§ Required task 1:
Summarize the food blog text in two sentences.

Start of Text extract

My loyalty then had to move up to Main Street and King Edward where Kwong Chow is located. The soup base is delicious and the wonton are huge. I do wish the Chinese would go back to making wonton with pork instead of shrimp. Now, it’s all competition and every wonton house is trying to go up on each other with the size of their wonton. At Kwong Chow, the wonton is a good golf ball size and it contains two or more shrimps.
Egg noodle usually accompanies the wonton along with a few strands of Gai Lan, a Chinese vegetable. I like having tendon with my wonton but others enjoy it with sliced fish or barbeque pork. To me, it’s the best wonton house in Vancouver.
If you’re looking for a good walk on a Saturday morning, head over to Kingsland Farmer’s Market on Macleod Trail before Heritage Drive. There’s plenty of parking and lots to buy and samples to try. Twenty years ago, it used to be a Buick dealer. The reason I know that is because I used to live in the apartment block just north of the market and I almost bought a Buick from there. Now it’s converted to a farmer’s market that is open only on weekends.
The market is organized in open stalls, selling fresh vegetables from local farms, handmade chocolates, pastries, desserts, wines and butcher cuts of meat.
The Community Natural Store has a stall that sells popular books, along with a selection of goods from their Chinook and downtown 10th Avenue stores.
Watch for some future blogs on specific vendors that we encountered and enjoy.
There’s always a debate going on between my two friends, Daniel and Pablo when it comes to ceviche. Daniel is from Mexico and he claims Mexican ceviche is the best. Pablo is from Peru and he claims Peruvian ceviche is the best.
I’ve tried both and think it’s a toss up. Two things missing in Peruvian ceviche is tomatoes and avocado but I find it lighter and tastier. I like how the fish is cooked in lime juice and seasoned with sea salt. Red onion slices and corn husks are served on a Peruvian ceviche instead of a slice of avocado.
Where can you order this delicious appetizer? Try the Inti Restaurant in the NE behind the Husky station on the corner of 32nd Avenue and Barlow Trail. Head east on 32nd Avenue then turn right on 26th Street after passing Barlow Trail. The restaurant is to your left and there’s plenty of parking in the mall.

End of Text extract
Start of Data shown

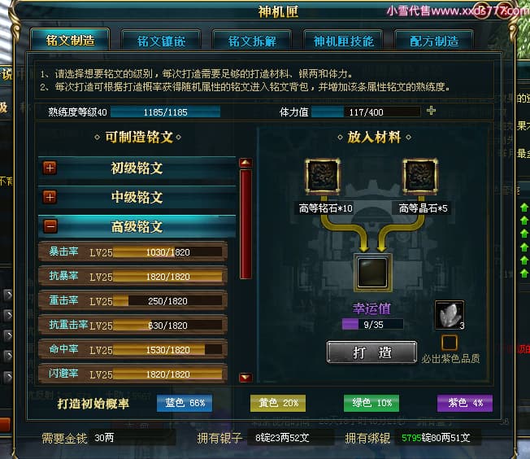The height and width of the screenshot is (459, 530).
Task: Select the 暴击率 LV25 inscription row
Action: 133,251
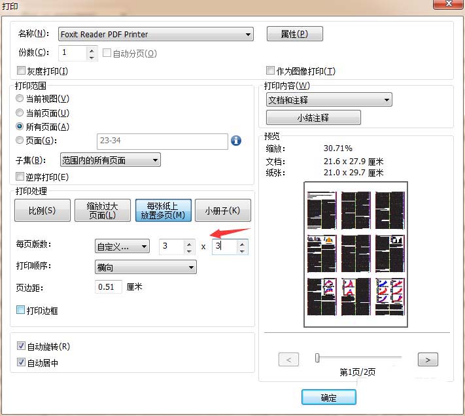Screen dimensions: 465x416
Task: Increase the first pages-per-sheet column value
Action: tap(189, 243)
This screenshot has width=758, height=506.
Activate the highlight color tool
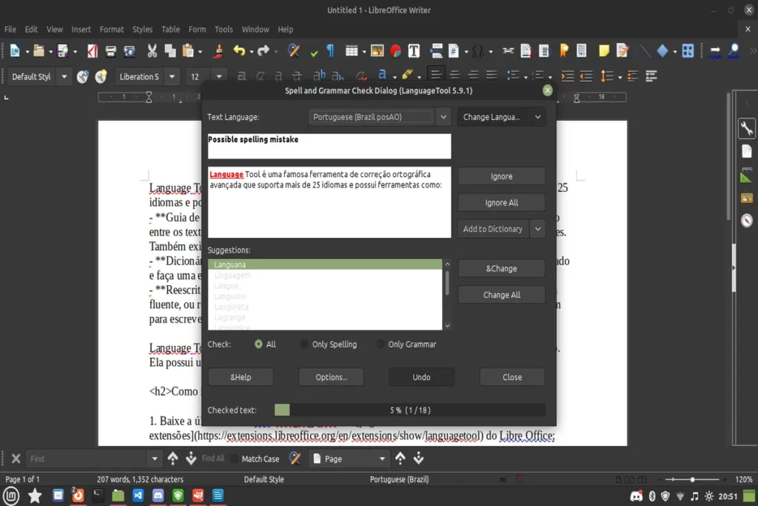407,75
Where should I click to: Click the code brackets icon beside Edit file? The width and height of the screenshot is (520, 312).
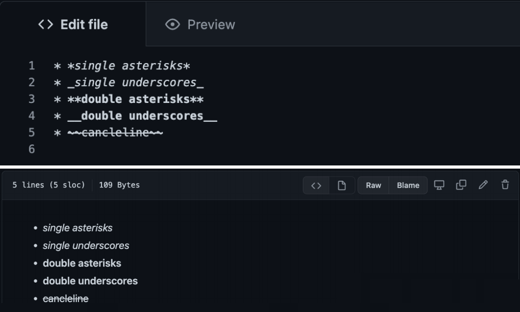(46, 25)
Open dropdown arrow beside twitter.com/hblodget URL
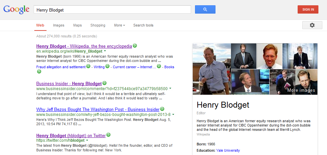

End of Data shown

§ Required task 2:
Format the stretch of the listing from the line containing "Where should I" through the end of the listing as a Markdown table with the columns Row and Line, numbering each row and skipping blank lines. Leave the pictures out.

§ Written reply 1:
The writer calls Kwong Chow at Main Street and King Edward the best wonton house in Vancouver, praising its golf-ball-size shrimp wonton, and recommends a Saturday morning walk through Kingsland Farmer's Market on Macleod Trail, a former Buick dealer now open on weekends with open stalls of local goods. The writer also finds Mexican and Peruvian ceviche a toss-up but considers the Peruvian version lighter and tastier, and suggests ordering it at the Inti Restaurant in the NE near 32nd Avenue and Barlow Trail.

§ Written reply 2:
| Row | Line |
|---|---|
| 1 | Where should I click to: Click the code brackets icon beside Edit file? The width and height of the screenshot is (520, 312). |
| 2 | (46, 25) |
| 3 | Open dropdown arrow beside twitter.com/hblodget URL |